Trecho de origem:

______________________________

O que é necessário para se escrever um bom conto? Temos aí uma pergunta frequentemente formulada e reformulada, mas para a qual dificilmente um dia se terá uma resposta definitiva ou pelo menos satisfatória para a maioria das pessoas.

Em primeiro lugar, é preciso ter algo a dizer. É importante que o escritor ofereça ao leitor uma oportunidade de ter uma experiência que deixe suas marcas e provoque algum tipo de reflexão. Um bom trabalho com a linguagem também é essencial. Há muitas formas de se atingir um objetivo, todas elas passam, de alguma forma, pela escolha certa das palavras e pela tentativa de mostrar que é possível narrar algo aparentemente simples, mas de um modo diferente, fora do convencional.

Só isso? Claro que não. É necessário usar cada frase como se fosse um elo de uma corrente que tenha como função “prender” o leitor na tessitura da narrativa e, no final, fazê-lo perceber que algo está faltando, mesmo que a história contada esteja tecnicamente completa, e que aquilo que falta talvez não necessite ser contado, pois se trata de algo inefável capaz de acionar o dispositivo secreto que liga os momentos de leitura às asas da imaginação.

Parece que em seu livro “A estranha mania das abelhas” ( Urutau, 2022, 64 páginas), a jovem escritora Rute Ferreira está atenta a todos esses detalhes e a muitos outros que tornam a leitura de contos algo prazeroso e especial.

______________________________

Registros fornecidos:
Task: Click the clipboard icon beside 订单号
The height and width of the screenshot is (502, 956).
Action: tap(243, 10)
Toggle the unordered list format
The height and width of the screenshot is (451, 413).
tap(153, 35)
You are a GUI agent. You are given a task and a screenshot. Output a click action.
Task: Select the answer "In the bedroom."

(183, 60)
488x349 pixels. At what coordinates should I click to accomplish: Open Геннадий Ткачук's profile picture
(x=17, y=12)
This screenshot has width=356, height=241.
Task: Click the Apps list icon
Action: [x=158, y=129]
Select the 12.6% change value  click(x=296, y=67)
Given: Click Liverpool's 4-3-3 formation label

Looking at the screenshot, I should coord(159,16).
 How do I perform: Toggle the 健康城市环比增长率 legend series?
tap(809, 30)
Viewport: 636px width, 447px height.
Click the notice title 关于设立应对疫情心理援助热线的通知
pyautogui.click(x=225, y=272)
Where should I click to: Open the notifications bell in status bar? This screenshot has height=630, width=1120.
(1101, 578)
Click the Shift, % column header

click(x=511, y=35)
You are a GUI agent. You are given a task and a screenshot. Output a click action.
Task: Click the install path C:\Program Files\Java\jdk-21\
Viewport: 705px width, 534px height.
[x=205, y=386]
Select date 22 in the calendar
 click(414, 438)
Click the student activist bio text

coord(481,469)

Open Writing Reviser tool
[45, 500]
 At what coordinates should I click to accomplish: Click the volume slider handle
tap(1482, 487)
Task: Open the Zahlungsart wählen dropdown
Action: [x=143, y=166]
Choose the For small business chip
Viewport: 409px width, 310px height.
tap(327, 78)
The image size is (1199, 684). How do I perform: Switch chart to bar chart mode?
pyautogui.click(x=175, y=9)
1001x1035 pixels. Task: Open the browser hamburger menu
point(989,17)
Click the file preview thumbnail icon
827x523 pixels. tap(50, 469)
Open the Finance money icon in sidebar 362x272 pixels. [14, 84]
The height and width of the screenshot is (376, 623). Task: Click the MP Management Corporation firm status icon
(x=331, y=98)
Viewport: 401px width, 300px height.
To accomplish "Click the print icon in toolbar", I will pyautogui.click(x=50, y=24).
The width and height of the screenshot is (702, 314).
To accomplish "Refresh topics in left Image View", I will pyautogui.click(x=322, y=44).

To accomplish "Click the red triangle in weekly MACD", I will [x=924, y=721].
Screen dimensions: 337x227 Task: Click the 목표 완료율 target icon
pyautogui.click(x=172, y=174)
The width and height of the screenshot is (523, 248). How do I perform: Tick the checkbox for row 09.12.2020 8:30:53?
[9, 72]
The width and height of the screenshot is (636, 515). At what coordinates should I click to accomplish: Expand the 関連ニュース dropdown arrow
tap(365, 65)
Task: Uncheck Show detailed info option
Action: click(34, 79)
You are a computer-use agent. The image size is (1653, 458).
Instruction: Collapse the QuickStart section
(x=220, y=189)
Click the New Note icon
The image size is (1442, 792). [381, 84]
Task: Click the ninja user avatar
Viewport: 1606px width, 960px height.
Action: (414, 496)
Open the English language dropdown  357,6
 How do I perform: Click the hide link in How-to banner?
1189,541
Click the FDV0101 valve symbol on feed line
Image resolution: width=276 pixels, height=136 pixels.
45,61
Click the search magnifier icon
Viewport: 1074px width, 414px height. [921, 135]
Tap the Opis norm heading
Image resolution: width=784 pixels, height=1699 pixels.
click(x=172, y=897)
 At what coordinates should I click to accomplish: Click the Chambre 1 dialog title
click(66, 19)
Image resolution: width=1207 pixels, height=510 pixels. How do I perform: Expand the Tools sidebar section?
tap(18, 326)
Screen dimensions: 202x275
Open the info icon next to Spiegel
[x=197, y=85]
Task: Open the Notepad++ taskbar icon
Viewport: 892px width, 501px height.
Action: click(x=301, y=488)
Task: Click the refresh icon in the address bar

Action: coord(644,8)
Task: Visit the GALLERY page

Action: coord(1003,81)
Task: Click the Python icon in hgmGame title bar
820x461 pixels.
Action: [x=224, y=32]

______________________________

Instrução 1:
Por favor, reproduza sem alterações os registros desde a linha que contém "Image resolution: width=1207" até o fim dos registros, incluindo essa primeira linha.
Instrução 2:
Prossiga com o texto sobre o que é necessário para escrever um bom conto, a partir do ponto em que ele termina.

Resultado do exercício 1:
Image resolution: width=1207 pixels, height=510 pixels. How do I perform: Expand the Tools sidebar section?
tap(18, 326)
Screen dimensions: 202x275
Open the info icon next to Spiegel
[x=197, y=85]
Task: Open the Notepad++ taskbar icon
Viewport: 892px width, 501px height.
Action: click(x=301, y=488)
Task: Click the refresh icon in the address bar

Action: coord(644,8)
Task: Visit the GALLERY page

Action: coord(1003,81)
Task: Click the Python icon in hgmGame title bar
820x461 pixels.
Action: [x=224, y=32]

Resultado do exercício 2:
Composto por apenas seis contos bem estruturados, o livro foi elaborado com base em pelo menos quatro pilares temáticos: o feminino, a família, a morte e a busca de si, todos eles entrelaçados com reflexões que vão da crítica social até às conflituosas relações amorosas, trazendo nas entrelinhas uma gama de incômodas questões que precisam ser discutidas.

O primeiro conto do livro - "Casa de farinha" - traz à baila as discussões sobre traumas, lutos, superstições e maternidade. Tudo mesclado com um suave tom de mistério que faz o leitor sentir-se lado a lado com as personagens na busca de uma verdade que pode ser desesperadora e incômoda. 

Violência, ciúmes e relações parentais marcam o centro do conto “O vestido”. Com maestria, a autora consegue sair de uma apresentação aparentemente lírica e pueril para chegar a um desfecho com tonalidade neonaturalista que remete ao estilo de autores como Rubem Fonseca, Dalton Trevisan, Plínio Marcos e Patrícia Melo, mas carregado de desconcertante suavidade.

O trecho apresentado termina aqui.